Humanities West highlights this fundamental shift by focusing on that initial jolt of intellectual energy, even though most of the details have been lost or distorted, and on three exemplars of the Pythagorean emphasis on math and on logic: Philolaus, Archytas and Plato.

The Pythagorean intellectual revolution spread by these early pioneers progressed until the advances in math and in detailed observation reached a critical mass, causing one scientific revolution after another—accomplished by scientists such as Copernicus, Kepler, Galileo, Bacon, Descartes, Newton, Einstein and Heisenberg, who were all influenced by Pythagorean ideas (including the idea of not trusting traditional explanations―even Pythagorean ones).

● TASK 1
According to the passage on the Pythagorean intellectual revolution, which three exemplars of the Pythagorean emphasis on math and logic does Humanities West focus on?

[Rows indicating where targets appear]
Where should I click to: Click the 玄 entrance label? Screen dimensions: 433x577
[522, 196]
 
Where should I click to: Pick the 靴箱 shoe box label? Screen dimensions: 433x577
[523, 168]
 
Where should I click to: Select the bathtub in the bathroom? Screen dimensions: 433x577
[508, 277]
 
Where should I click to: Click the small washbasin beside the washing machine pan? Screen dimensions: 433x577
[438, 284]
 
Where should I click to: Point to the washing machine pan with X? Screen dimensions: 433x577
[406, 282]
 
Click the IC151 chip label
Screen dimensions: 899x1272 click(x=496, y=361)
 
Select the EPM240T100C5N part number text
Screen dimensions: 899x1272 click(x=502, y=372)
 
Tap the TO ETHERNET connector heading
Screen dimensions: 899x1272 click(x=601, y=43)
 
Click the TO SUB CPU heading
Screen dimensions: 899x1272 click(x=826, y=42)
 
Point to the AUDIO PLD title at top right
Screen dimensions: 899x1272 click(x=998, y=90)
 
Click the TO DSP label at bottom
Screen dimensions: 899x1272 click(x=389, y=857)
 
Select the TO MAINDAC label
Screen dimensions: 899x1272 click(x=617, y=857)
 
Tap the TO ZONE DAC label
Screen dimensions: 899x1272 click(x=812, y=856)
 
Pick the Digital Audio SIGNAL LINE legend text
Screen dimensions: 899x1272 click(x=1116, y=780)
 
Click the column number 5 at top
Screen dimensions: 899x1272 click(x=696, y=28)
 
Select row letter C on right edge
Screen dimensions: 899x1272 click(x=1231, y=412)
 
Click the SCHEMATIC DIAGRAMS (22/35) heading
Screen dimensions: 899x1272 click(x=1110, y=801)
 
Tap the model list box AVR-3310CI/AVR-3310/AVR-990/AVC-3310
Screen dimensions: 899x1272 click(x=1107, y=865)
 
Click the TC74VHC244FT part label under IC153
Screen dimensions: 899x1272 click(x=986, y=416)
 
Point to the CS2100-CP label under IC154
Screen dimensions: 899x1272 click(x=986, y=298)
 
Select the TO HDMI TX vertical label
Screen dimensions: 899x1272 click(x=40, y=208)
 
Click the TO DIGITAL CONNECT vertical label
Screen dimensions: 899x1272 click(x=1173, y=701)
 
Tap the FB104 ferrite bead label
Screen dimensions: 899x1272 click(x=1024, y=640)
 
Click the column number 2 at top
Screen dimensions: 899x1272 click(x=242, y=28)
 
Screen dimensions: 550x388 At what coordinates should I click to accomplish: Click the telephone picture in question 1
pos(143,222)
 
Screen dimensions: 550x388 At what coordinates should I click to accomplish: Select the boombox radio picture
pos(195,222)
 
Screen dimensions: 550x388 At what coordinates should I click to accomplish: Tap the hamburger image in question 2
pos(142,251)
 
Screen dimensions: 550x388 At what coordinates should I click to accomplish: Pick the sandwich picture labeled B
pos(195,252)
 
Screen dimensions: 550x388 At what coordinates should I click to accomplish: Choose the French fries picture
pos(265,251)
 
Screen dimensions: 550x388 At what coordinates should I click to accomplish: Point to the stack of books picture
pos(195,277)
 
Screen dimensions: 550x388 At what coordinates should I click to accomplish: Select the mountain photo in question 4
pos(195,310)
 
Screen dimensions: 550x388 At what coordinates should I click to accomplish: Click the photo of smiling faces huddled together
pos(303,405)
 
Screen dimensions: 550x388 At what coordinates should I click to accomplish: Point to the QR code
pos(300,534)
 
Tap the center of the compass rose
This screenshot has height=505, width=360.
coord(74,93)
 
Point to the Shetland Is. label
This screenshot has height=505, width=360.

● TASK 2
Duplicate the stretch of the records from their first line through the line containing "Screen dimensions: 899x1272 click(x=502, y=372)", with both ends included.

● RESPONSE 1
Philolaus, Archytas and Plato.

● RESPONSE 2
Where should I click to: Click the 玄 entrance label? Screen dimensions: 433x577
[522, 196]
 
Where should I click to: Pick the 靴箱 shoe box label? Screen dimensions: 433x577
[523, 168]
 
Where should I click to: Select the bathtub in the bathroom? Screen dimensions: 433x577
[508, 277]
 
Where should I click to: Click the small washbasin beside the washing machine pan? Screen dimensions: 433x577
[438, 284]
 
Where should I click to: Point to the washing machine pan with X? Screen dimensions: 433x577
[406, 282]
 
Click the IC151 chip label
Screen dimensions: 899x1272 click(x=496, y=361)
 
Select the EPM240T100C5N part number text
Screen dimensions: 899x1272 click(x=502, y=372)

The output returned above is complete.